Donald Trump’s presidency has climate scientists concerned about the implications for U.S. environmental policies, the worldwide effort to curb the impacts of climate change, and the ability of scientists to freely to continue their research, which can be insidiously undermined through funding cuts, gag orders, or punitive measures and retaliatory attacks against scientists who publicly discuss their research. …

Here are a few of the many actions taken or planned by the Trump administration with implications for climate science and the environment:
 • EPA and Department of Agriculture staff have been prohibited from discussing research with anyone outside the agencies, including the media.
 • Trump signed executive actions to speed approval of the Keystone XL and Dakota Access pipelines.

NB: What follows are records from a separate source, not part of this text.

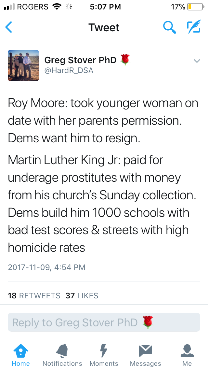Tap the Reply to Greg Stover field
Image resolution: width=208 pixels, height=370 pixels.
104,322
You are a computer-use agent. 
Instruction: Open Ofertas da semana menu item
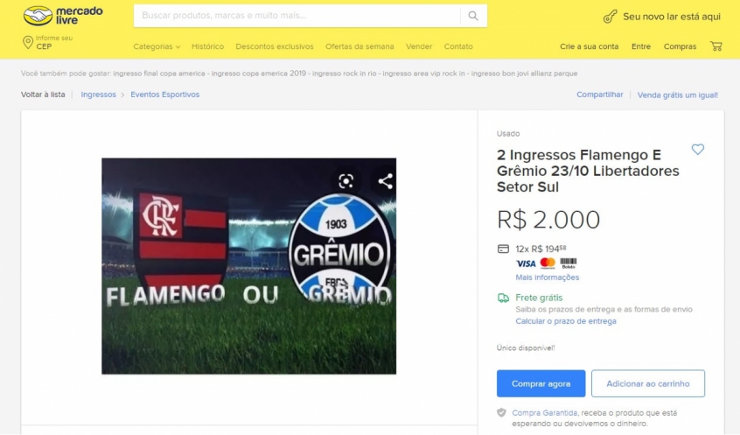tap(360, 46)
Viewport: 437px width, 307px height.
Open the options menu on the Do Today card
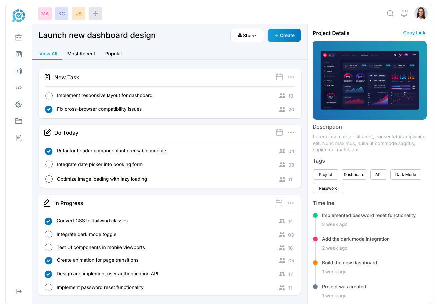291,132
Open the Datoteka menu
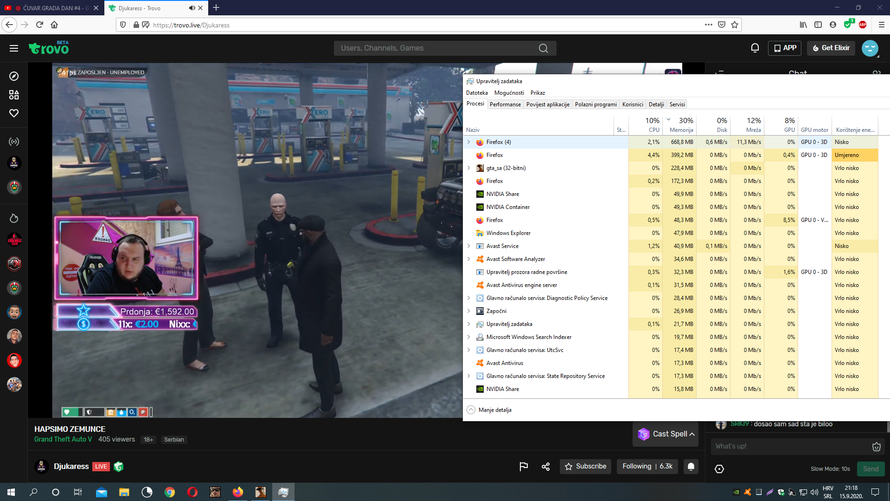Viewport: 890px width, 501px height. pyautogui.click(x=476, y=93)
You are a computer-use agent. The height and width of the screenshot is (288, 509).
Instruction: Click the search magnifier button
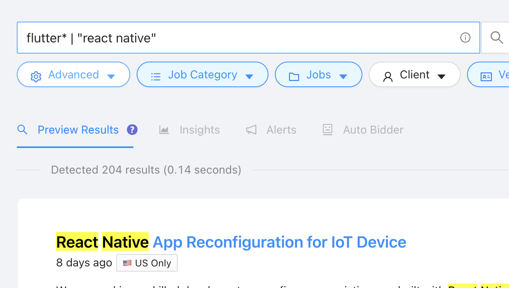[x=497, y=38]
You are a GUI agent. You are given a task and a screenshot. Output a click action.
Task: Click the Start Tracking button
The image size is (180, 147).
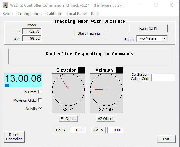(x=90, y=33)
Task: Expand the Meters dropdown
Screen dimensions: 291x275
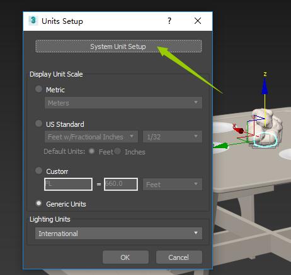Action: tap(123, 103)
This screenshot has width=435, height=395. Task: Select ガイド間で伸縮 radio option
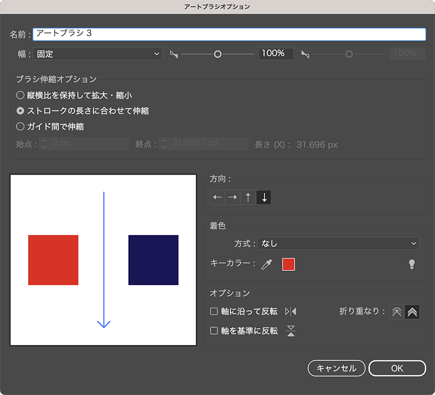pos(21,126)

 • Trump is preparing an executive action to order the EPA to rewrite rules that regulate greenhouse gas emissions from existing electric utilities, i.e. Obama’s Clean Power Plan.
 • The EPA’s climate change pages have, so far, been altered to remove mention of carbon emissions as a cause of climate change; emphasize adaptation to climate change rather than focus on the root cause of climate change; eliminate mention of Obama’s Climate Action Plan; and remove text about the commitment of the U.S. to international climate talks.

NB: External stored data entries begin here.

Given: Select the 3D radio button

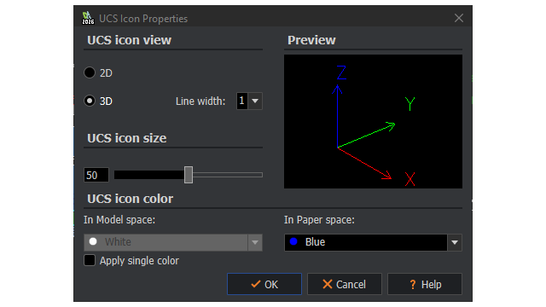Looking at the screenshot, I should (90, 101).
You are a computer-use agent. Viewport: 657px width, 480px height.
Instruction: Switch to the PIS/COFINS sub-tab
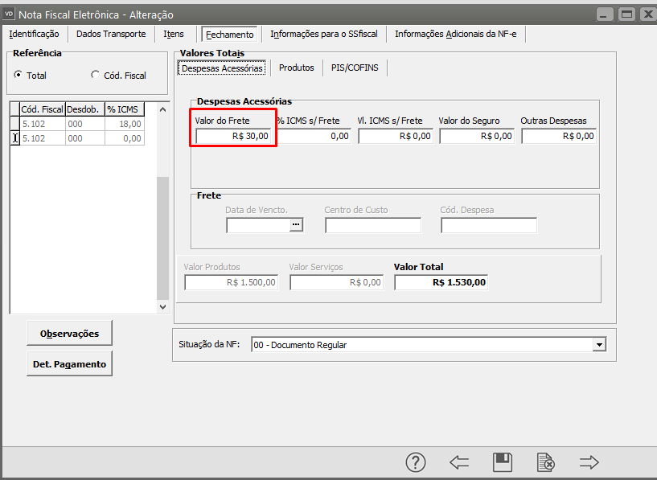pos(355,68)
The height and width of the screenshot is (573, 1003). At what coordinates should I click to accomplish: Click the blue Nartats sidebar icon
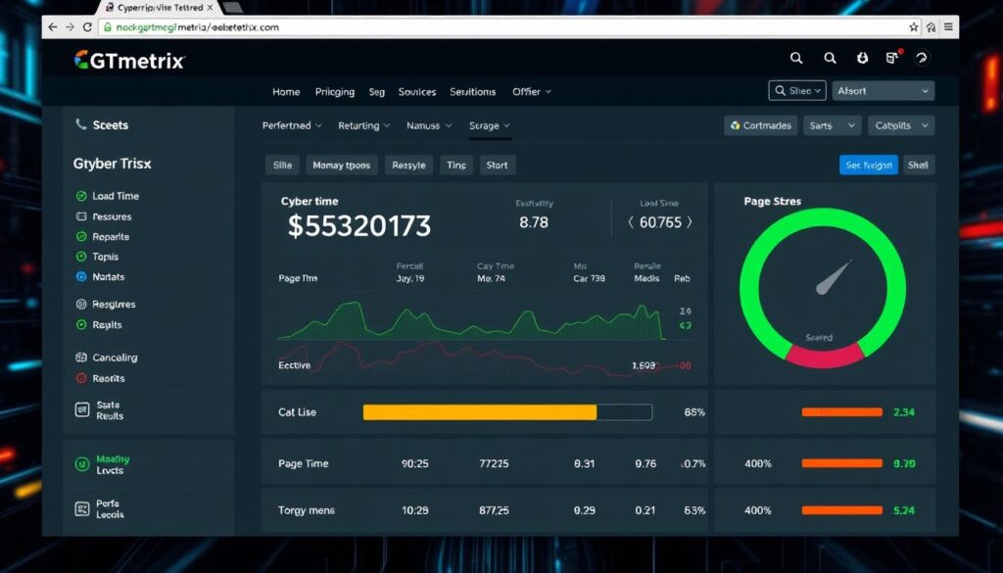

 • The House of Representatives approved a measure that would undo the Bureau of Land Management’s rule curbing methane emissions from oil and gas production on federal lands. It will take effect if approved by the Senate and the president.

A number of other bills have been introduced in the House and/or the Senate that could also slow progress on climate change or roll back environmental regulations.

Another distressing aspect of Trump’s ascendancy is the surge of intolerant and hateful language, particularly online. Climate scientists have been subjected to this kind of harassment for years and are now concerned that it could grow worse. …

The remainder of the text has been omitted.